Dans le temple ensanglanté, devant le
sanctuaire vide, on récite toujours le symbole convenu et l’on chante à pleine
voix l’antienne accoutumée ; mais la foi a péri, et, pour psalmodier l’office
révolutionnaire, il ne reste que les acolytes, d’anciens thuriféraires et
porte-queues, des bouchers subalternes qui, par un coup de main, sont devenus
pontifes, bref des valets d’église qui ont pris la crosse et la mitre de leurs
maîtres, après les avoir assassinés.
De
mois en mois, sous la pression de l’opinion publique, ils se détachent du culte
qu’ils ont desservi ; en effet, si faussée et si paralysée que soit leur
conscience, ils ne peuvent pas ne pas s’avouer que le jacobinisme, tel qu’ils
l’ont pratiqué, était la religion du vol et du meurtre. Avant Thermidor, une
phraséologie officielle couvrait de son ronflement doctrinal le cri de la vérité vivante, et chaque
sacristain ou bedeau conventionnel, enfermé dans sa chapelle, ne se
représentait nettement que les sacrifices humains auxquels, de ses propres
mains, il avait pris part. Après
Thermidor, les proches et les amis des morts, les innombrables opprimés,
parlent, et il est forcé de voir l’ensemble et le détail de tous les crimes
auxquels, de près ou de loin, il a collaboré par son assentiment et par ses
votes : tel, à Mexico, un desservant de Huichilobos promené parmi les six cent
mille crânes entassés dans les caves de son temple. – Coup sur coup, pendant
toute la durée de l’an III, par la liberté de la presse et par les grands
débats publics, la vérité éclate. C’est d’abord l’histoire lamentable des cent
trente-deux Nantais traînés à pied de Nantes à Paris, et les détails de leur
voyage mortuaire ; on applaudit avec
transport à l’acquittement des quatre-vingt-quatorze qui ont survécu.

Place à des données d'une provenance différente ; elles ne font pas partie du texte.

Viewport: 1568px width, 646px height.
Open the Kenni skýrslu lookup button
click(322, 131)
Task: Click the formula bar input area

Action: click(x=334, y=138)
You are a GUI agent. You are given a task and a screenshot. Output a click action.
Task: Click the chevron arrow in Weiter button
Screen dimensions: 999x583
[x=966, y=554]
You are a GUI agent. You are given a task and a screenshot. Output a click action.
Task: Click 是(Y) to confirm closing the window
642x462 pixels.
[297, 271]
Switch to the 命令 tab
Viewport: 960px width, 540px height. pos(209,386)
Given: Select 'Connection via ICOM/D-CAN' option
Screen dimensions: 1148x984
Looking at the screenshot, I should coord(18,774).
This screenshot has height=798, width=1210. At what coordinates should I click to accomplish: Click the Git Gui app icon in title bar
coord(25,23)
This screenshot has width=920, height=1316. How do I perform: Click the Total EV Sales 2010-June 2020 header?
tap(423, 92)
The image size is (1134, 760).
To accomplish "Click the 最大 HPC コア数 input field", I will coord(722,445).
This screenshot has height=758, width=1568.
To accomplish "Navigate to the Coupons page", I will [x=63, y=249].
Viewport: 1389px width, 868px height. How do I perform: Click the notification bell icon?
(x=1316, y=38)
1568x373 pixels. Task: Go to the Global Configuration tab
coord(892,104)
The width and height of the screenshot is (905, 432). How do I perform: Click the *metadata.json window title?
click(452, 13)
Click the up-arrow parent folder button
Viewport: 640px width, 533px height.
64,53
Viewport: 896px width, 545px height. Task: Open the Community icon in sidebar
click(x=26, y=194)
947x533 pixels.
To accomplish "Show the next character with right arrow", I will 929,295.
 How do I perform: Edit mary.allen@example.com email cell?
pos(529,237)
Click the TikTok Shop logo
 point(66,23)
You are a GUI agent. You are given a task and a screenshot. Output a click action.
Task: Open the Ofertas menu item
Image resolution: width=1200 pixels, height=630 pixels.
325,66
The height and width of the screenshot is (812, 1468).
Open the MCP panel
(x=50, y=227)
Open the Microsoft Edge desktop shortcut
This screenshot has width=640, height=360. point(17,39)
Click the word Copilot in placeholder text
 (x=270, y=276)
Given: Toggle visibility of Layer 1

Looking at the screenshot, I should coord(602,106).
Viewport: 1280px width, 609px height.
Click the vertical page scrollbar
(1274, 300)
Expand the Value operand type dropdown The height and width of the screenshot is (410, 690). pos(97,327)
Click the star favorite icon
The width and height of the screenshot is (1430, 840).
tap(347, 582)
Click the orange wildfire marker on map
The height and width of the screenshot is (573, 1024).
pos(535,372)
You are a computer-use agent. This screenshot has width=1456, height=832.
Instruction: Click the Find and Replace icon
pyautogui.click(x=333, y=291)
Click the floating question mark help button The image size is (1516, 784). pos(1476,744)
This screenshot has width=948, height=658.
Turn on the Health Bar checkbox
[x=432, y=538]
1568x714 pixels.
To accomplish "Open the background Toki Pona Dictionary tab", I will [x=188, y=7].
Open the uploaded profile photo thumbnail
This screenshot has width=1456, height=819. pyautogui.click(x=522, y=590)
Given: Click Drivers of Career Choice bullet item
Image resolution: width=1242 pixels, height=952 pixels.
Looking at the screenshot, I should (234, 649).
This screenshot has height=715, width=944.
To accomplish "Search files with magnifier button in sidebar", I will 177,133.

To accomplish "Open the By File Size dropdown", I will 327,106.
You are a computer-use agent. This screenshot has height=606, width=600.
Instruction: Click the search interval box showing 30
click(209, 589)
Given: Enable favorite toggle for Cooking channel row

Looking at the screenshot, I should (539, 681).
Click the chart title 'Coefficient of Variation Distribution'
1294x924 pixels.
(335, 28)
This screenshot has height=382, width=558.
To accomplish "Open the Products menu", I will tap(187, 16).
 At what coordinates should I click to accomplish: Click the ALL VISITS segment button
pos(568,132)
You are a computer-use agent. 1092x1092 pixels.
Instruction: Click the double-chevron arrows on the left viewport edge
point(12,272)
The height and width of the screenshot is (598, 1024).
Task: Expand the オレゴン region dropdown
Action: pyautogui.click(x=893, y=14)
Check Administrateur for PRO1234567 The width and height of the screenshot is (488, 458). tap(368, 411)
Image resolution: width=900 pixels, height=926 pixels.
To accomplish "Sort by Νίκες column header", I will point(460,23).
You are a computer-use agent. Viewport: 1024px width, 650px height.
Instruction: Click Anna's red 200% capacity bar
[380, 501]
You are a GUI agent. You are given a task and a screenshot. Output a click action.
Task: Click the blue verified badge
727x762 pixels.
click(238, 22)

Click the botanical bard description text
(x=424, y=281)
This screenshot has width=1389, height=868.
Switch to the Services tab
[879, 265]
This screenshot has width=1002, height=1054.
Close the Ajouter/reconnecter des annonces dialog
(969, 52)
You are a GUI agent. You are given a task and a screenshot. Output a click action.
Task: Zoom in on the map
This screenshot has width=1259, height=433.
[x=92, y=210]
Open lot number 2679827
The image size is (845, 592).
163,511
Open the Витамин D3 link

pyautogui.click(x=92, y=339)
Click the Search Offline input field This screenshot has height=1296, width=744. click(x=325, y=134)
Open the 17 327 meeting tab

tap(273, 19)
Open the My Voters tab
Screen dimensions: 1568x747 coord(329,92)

Ce sont ensuite les procès des plus
notables exterminateurs , le procès
de Carrier et du Comité révolutionnaire de Nantes, le procès de
Fouquier-Tinville et du Tribunal révolutionnaire de Paris, le procès de Joseph
Lebon : pendant trente ou quarante séances consécutives, des centaines de
dépositions circonstanciées et vérifiées aboutissent à la preuve faite et
parfaite. – Cependant, à la tribune de la Convention, les révélations se
multiplient : ce sont les lettres des nouveaux représentants en mission et les
dénonciations des villes contre leurs tyrans déchus, contre Maignet,
Dartigoeyte, Piochefer Bernard, Levasseur, Crassous, Javogues, Lequinio,
Lefiot, Piorry, Pinet, Monestier, Fouché, Laplanche, Le Carpentier et tant
d’autres ; ce sont les rapports des commissions chargées d’examiner la conduite
des anciens dictateurs, Collot d’Herbois, Billaud-Varennes, Barère, Amar,
Voulland, Vadier et David ; ce sont les rapports des représentants chargés
d’une enquête sur quelque partie du régime aboli, celui de Grégoire sur le
vandalisme révolutionnaire, celui de Cambon sur les taxes révolutionnaires, celui
de Courtois sur les papiers de Robespierre. – Toutes ces lumières se rejoignent
en une clarté terrible et qui s’impose même aux yeux qui s’en détournent : il
est trop manifeste à présent que, pendant quatorze mois, la France a été
saccagée par une bande de malfaiteurs ;
tout ce qu’on peut dire pour excuser les moins pervers et les moins vils, c’est
qu’ils étaient nés stupides ou qu’ils étaient devenus fous.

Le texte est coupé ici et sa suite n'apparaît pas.